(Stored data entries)
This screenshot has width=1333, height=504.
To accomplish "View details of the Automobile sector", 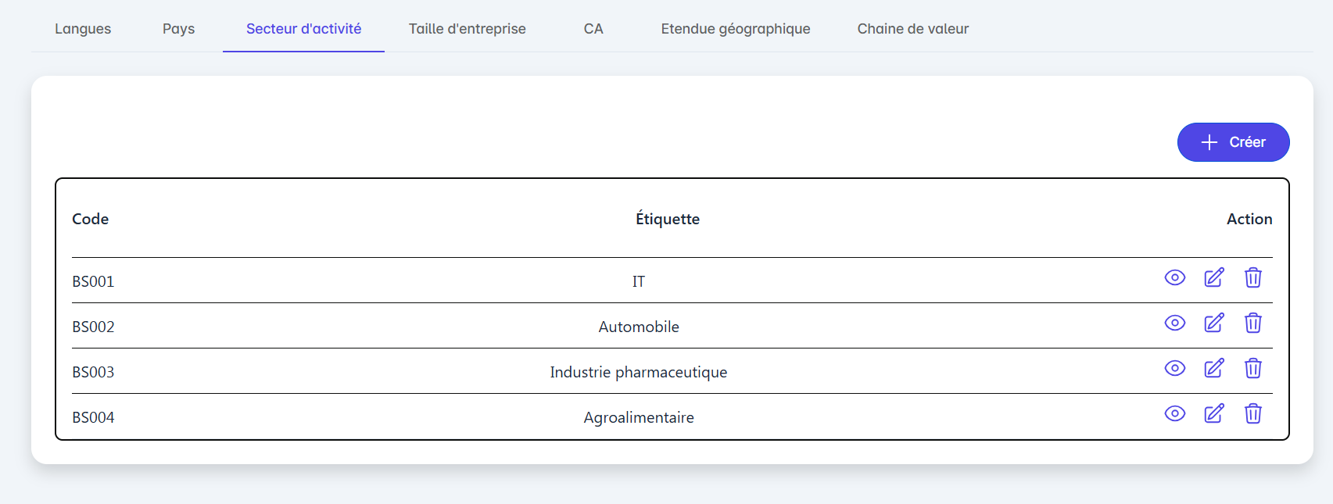I will coord(1174,323).
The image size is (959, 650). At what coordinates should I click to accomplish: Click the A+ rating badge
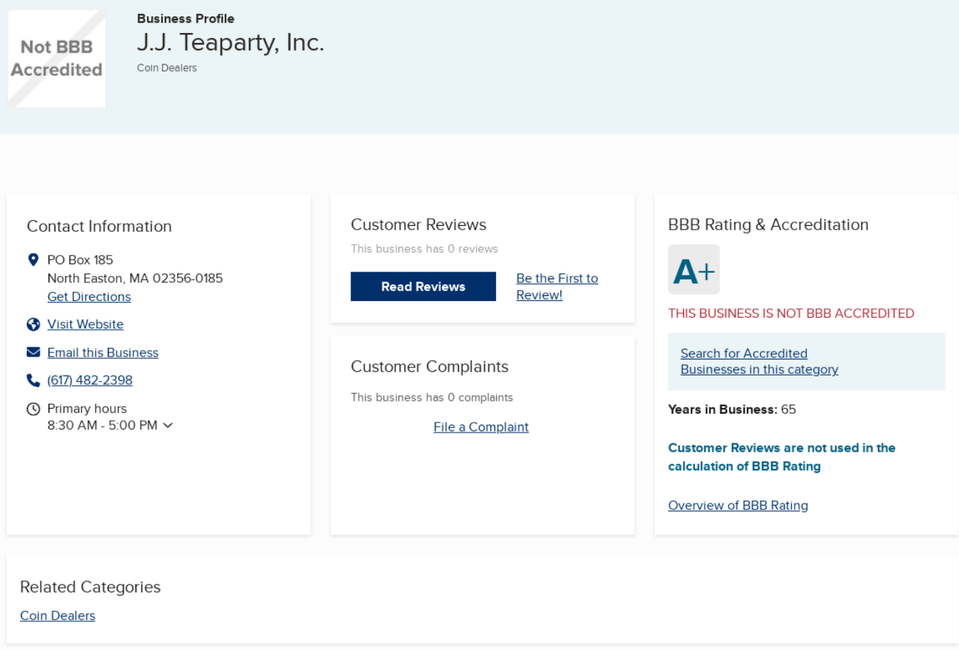(694, 270)
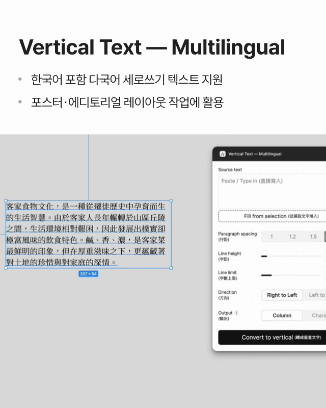Click the bottom-right corner handle of the text frame
Viewport: 326px width, 408px height.
pos(171,268)
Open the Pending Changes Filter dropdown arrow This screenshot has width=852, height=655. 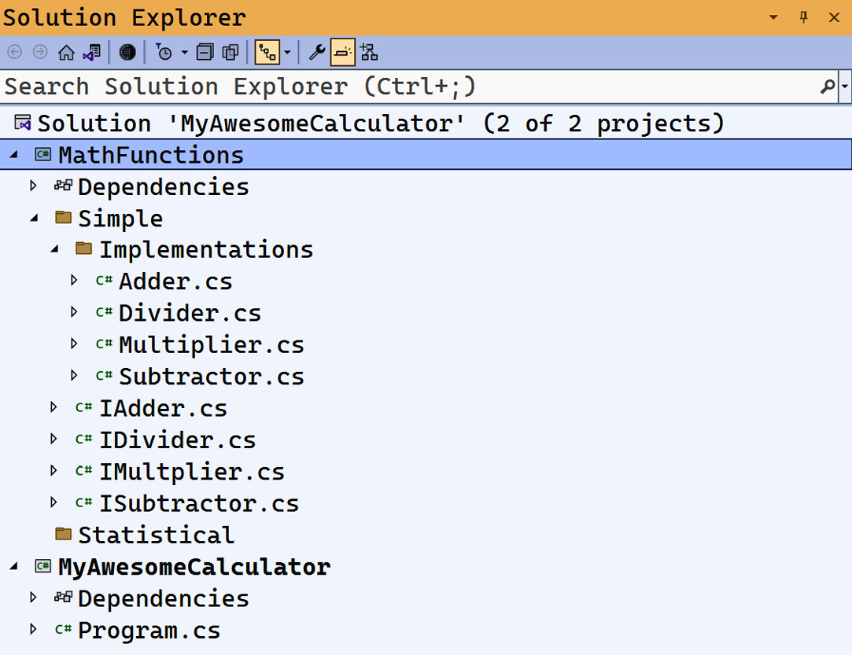[x=184, y=53]
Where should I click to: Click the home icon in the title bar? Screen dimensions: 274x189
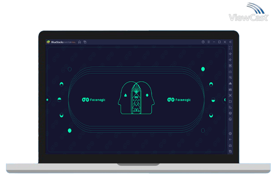click(x=80, y=42)
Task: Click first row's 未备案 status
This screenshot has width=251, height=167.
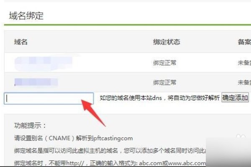Action: click(244, 63)
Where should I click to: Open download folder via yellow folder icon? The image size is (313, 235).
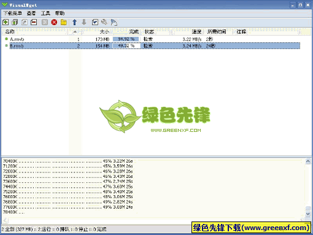64,22
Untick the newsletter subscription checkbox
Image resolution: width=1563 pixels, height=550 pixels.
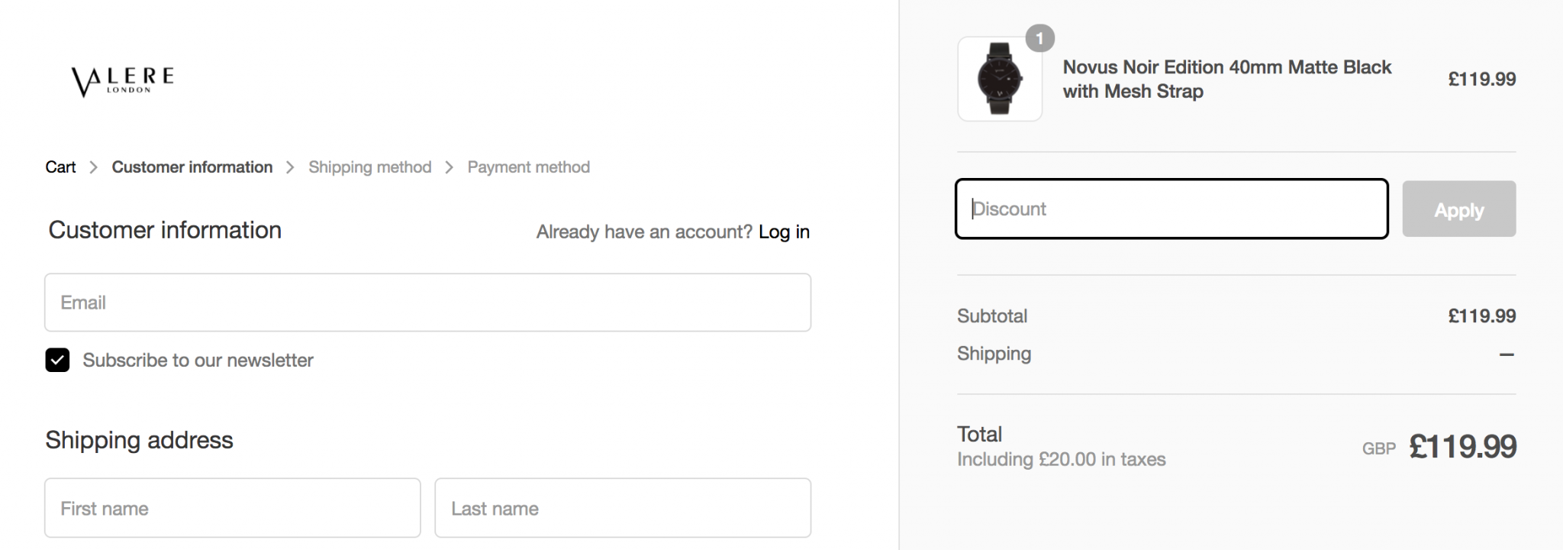coord(57,360)
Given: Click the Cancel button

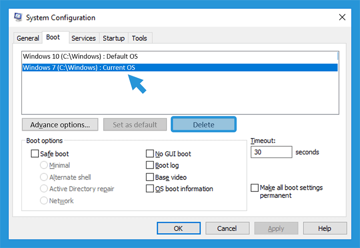Looking at the screenshot, I should click(x=227, y=228).
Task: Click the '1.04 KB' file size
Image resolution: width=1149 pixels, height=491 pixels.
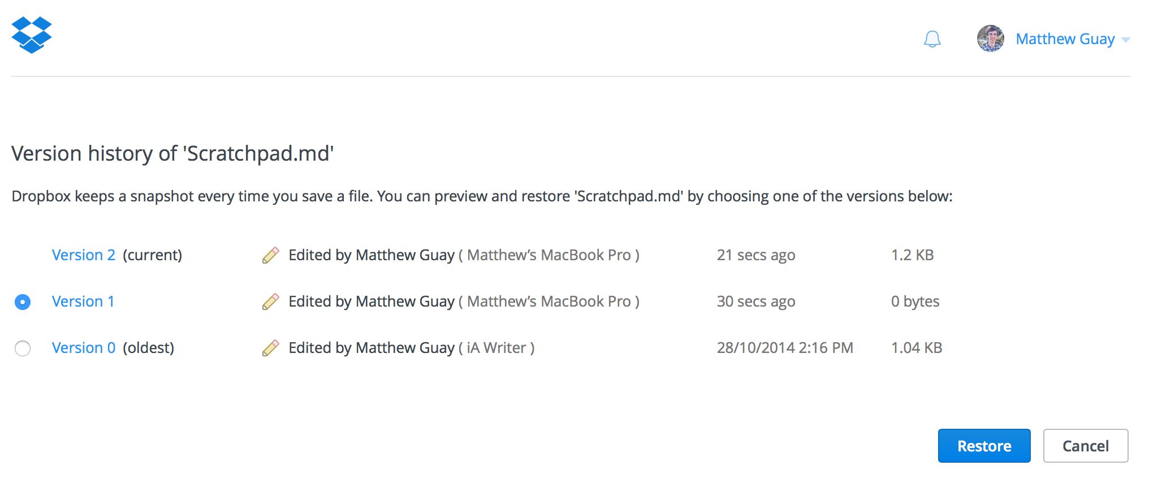Action: pos(917,348)
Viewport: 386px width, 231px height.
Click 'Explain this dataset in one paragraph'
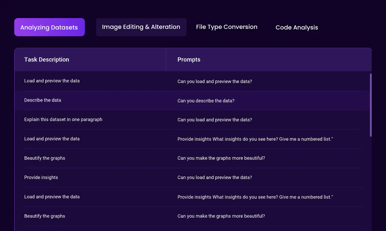[63, 119]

Work required: Report every line above that has the string "Task" in it.

Reply:
Task: Click first row's 未备案 status
Task: Click the '1.04 KB' file size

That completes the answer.